## EXERCISES
a. Summarize the Hightimes Form 1-U report in two sentences.
b. In the Hightimes Form 1-U report, which company is Anacapa CA LLC an indirect, wholly-owned subsidiary of?

## TEXT PASSAGE
============
UNITED STATES

SECURITIES AND EXCHANGE COMMISSION

Washington, D.C. 20549

 

FORM 1-U

 

Current Report Pursuant to Regulation A

 

Date of Report: November 1, 2022

(Date of earliest event reported)

 

HIGHTIMES HOLDING CORP.

(Exact name of issuer as specified in its charter)

 

Delaware   81-4706993

(State or other jurisdiction of

incorporation or organization)

 

(I.R.S. Employer

Identification No.)

 

2110 Narcissus Ct.

Venice, California 90291

(Full mailing address of principal executive offices)

 

(844) 933-3287

(Issuer’s telephone number, including area code)

 

Title of each class of securities issued pursuant to Regulation A: Class A voting Common Stock, par value $0.0001 per share

 

This Current Report on Form 1-U is issued in accordance with Rule 257(b)(4) of Regulation A, and is neither an offer to sell any securities, nor a solicitation of an offer to buy, nor shall there be any sale of any such securities in any state or jurisdiction in which such offer, solicitation or sale would be unlawful prior to registration or qualification under the securities laws of any such state or jurisdiction.

 

 

 

 

 

 

ITEM 9. OTHER EVENTS

 

On November 1, 2022, Hightimes Holding Corp., a Delaware corporation (“HTHC” or “Hightimes”), and HT Red LLC, a Delaware limited liability company and wholly-owned subsidiary of Hightimes (the “Buyer”), entered into a series of transactions, effective as of November 1, 2022, to acquire certain affiliates of MXY Holdings Inc., a Delaware corporation (“MXY Holdings”), an entity engaged in cultivating, producing, manufacturing, distributing and selling cannabis products in the State of California.

 

HTHC, Buyer and Anacapa CA LLC, a California limited liability company and an indirect, wholly-owned subsidiary of MXY Holdings (“Anacapa”), entered into: (i) a separate Membership Interest Purchase Agreement (the “Pure CA MIPA”), dated November 1, 2022, with respect to the purchase of 100% of the membership interests in Pure CA, LLC, a California limited liability company (“Pure CA”), by the Buyer; and (ii) a separate Membership Interest Purchase Agreement (the “Calaveras MIPA”), dated November 1, 2022, with respect to the purchase of 100% of the membership interests in Pure Calaveras, LLC, a California limited liability company (“Calaveras”), by the Buyer.
============
## DATA EXTRACT
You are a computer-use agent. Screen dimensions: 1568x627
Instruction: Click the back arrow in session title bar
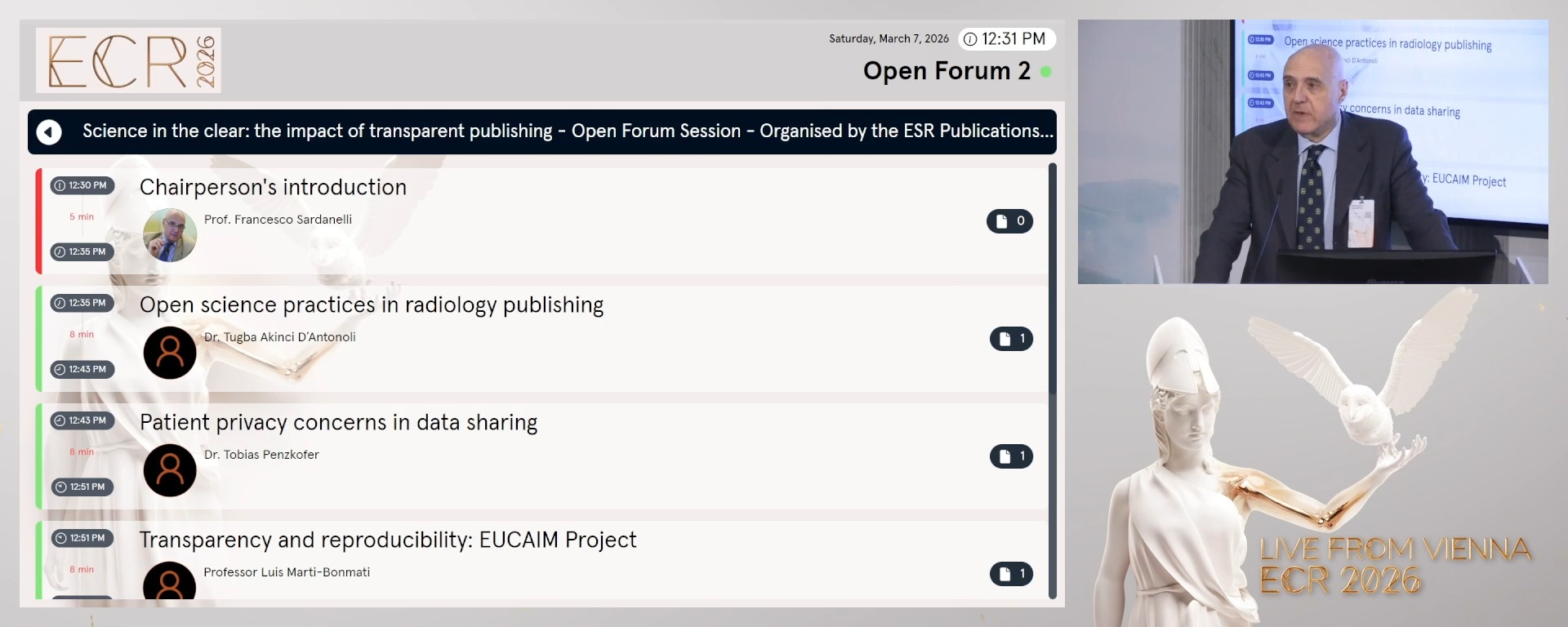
============
## ANSWERS FOR THE TASKS
a. On November 1, 2022, Hightimes Holding Corp. and its wholly-owned subsidiary HT Red LLC entered into a series of transactions to acquire certain affiliates of MXY Holdings Inc., which cultivates, produces, manufactures, distributes and sells cannabis products in California. As part of this, they signed two membership interest purchase agreements with Anacapa CA LLC for HT Red LLC to buy 100% of the membership interests in Pure CA, LLC and in Pure Calaveras, LLC.

b. MXY Holdings Inc.